▸ WHAT YOU SHOULD DO
In the SQLite lab overview, between "By the end of" and "install, no cost.", inclusive, rename "shop.db" to "bookstore.db" and write that part out again.

By the end of this lab you will have a local SQLite database, shop.db, holding a small online-bookstore dataset, plus a set of Python scripts that answer a real analytical question: which customer generated the most completed-order revenue, and how does the engine plan that lookup? You will build the query in layers — join, aggregate, rank — then read its execution plan and add an index that changes it. Everything uses Python's standard-library sqlite3 module: no server, no install, no cost.

Skills exercised:

  • Joining three related tables without dropping or double-counting rows
  • Aggregating revenue with GROUP BY and a completed-orders filter
  • Ranking groups with a RANK() window function
  • Reading an execution plan and adding an index that turns a scan into a search

Prerequisites and setup

Prerequisites: the three lessons in this course — Joins and Set Operations, Aggregation and Window Functions, and Query Performance and EXPLAIN.

Setup: you need Python 3.10 or newer. The sqlite3 module ships with Python, so there is nothing to install. Verify your version and create a working folder.

▸ DATA
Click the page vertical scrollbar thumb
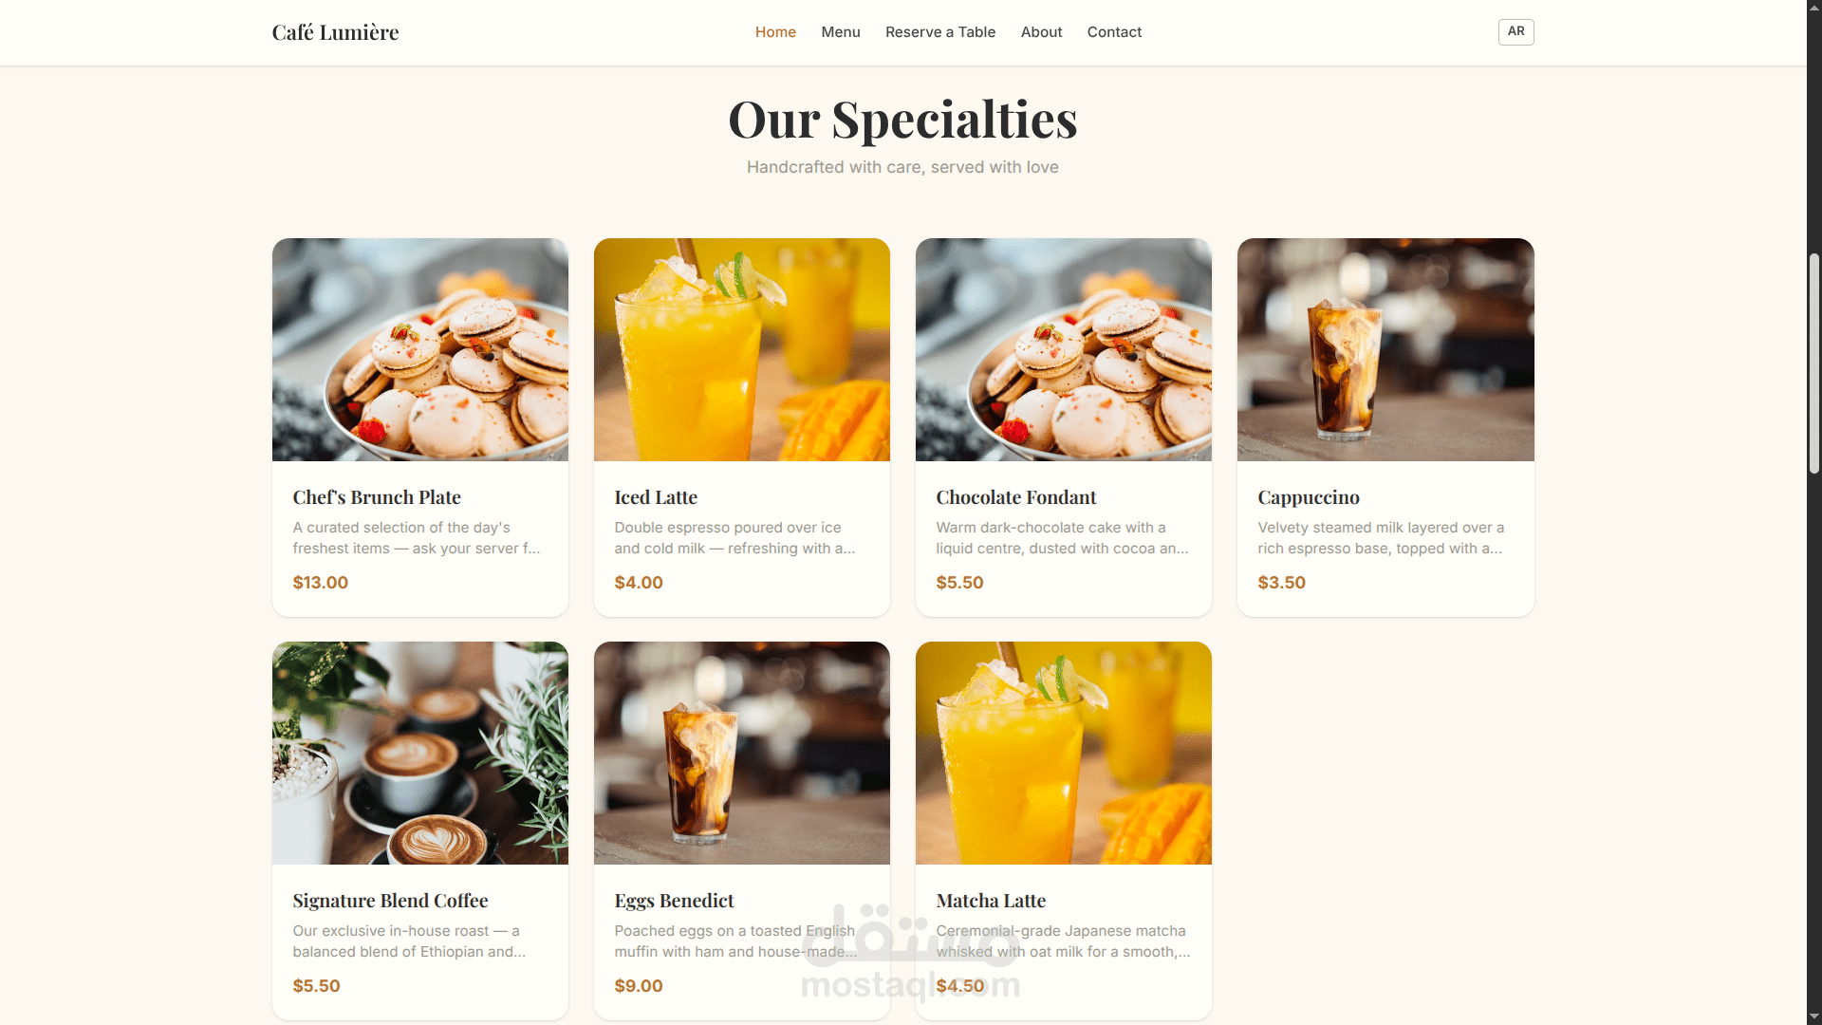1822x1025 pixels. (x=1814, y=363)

---

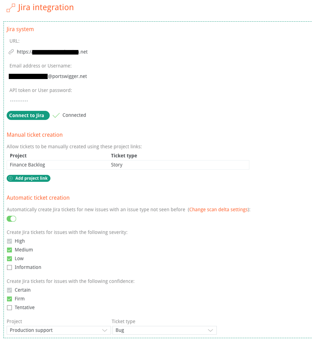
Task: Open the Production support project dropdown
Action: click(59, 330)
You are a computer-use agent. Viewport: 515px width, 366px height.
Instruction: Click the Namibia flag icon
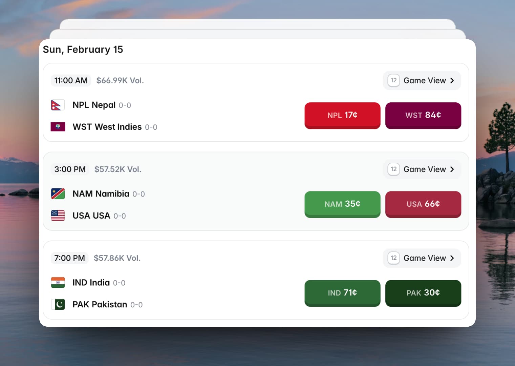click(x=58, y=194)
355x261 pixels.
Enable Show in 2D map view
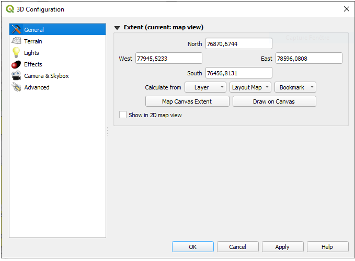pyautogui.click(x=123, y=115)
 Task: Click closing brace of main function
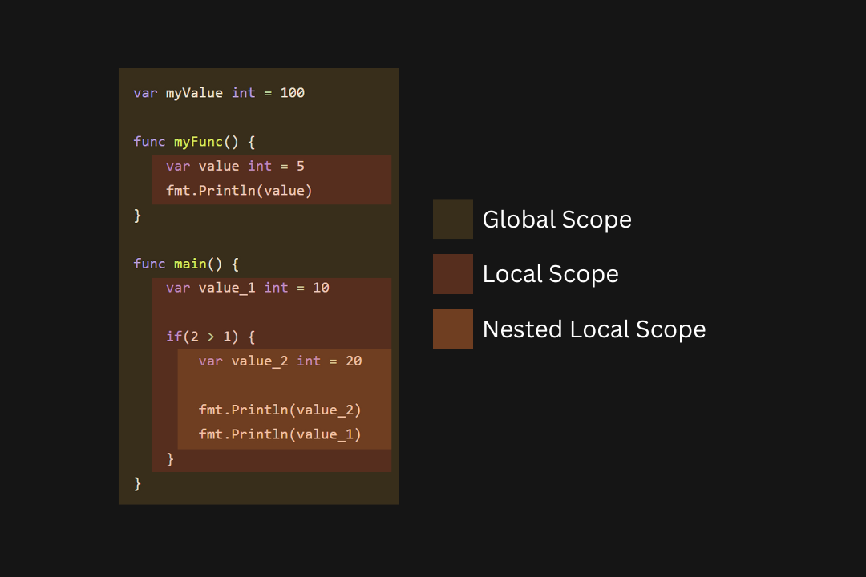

* * *

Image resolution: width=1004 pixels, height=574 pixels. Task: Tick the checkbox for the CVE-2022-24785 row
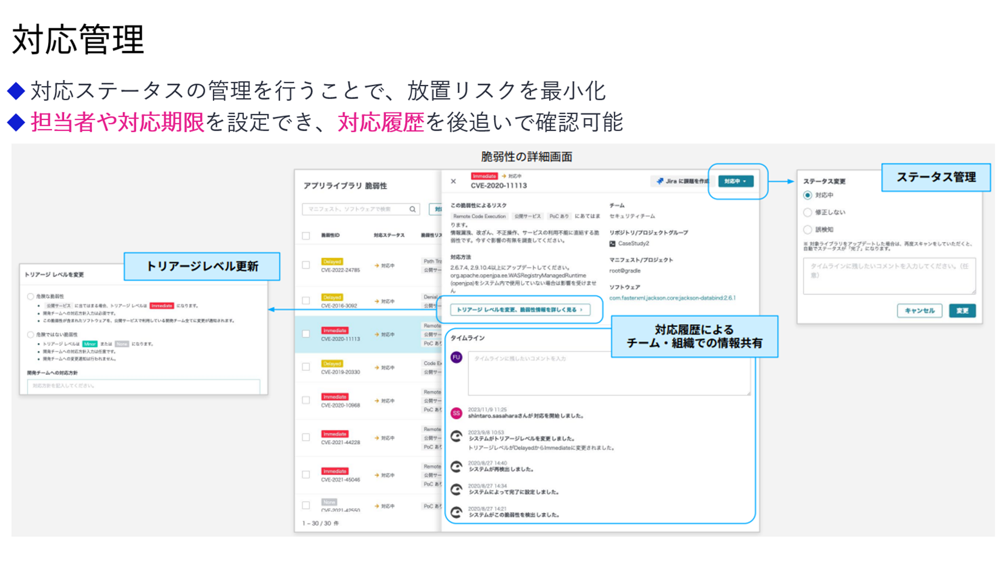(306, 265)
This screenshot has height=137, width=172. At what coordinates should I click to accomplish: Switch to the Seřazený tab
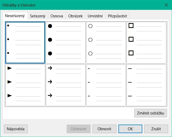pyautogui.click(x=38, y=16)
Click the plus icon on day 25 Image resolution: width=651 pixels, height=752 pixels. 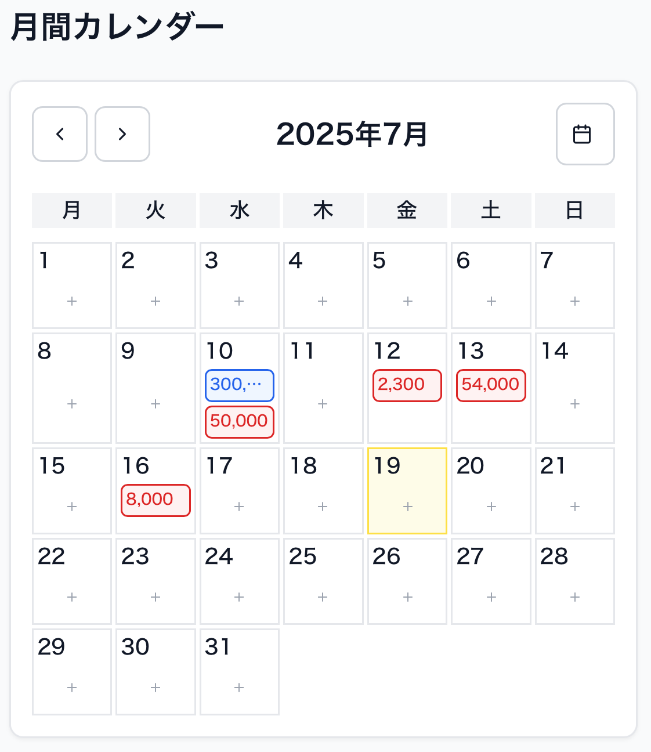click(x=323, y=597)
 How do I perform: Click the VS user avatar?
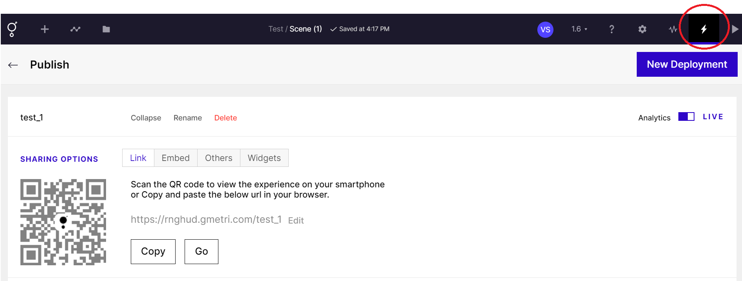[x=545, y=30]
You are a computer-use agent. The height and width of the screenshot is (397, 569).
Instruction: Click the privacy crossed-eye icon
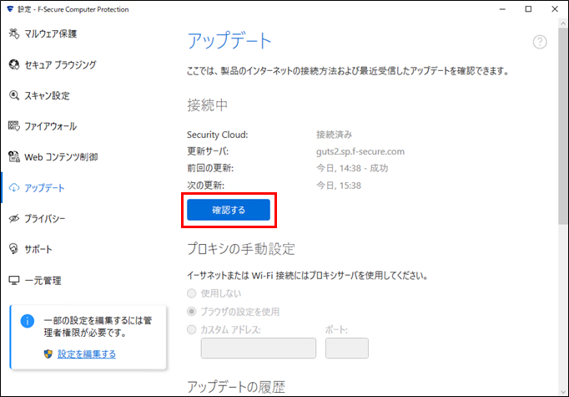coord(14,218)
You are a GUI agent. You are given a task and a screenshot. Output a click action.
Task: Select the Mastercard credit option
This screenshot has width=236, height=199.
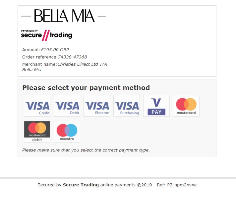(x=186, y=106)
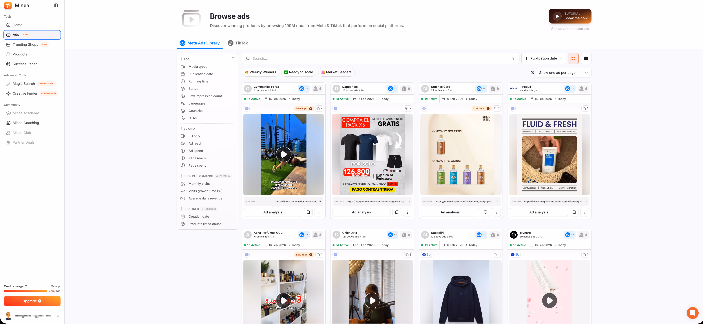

▸ RESPONSE
By the end of this lab you will have a local SQLite database, bookstore.db, holding a small online-bookstore dataset, plus a set of Python scripts that answer a real analytical question: which customer generated the most completed-order revenue, and how does the engine plan that lookup? You will build the query in layers — join, aggregate, rank — then read its execution plan and add an index that changes it. Everything uses Python's standard-library sqlite3 module: no server, no install, no cost.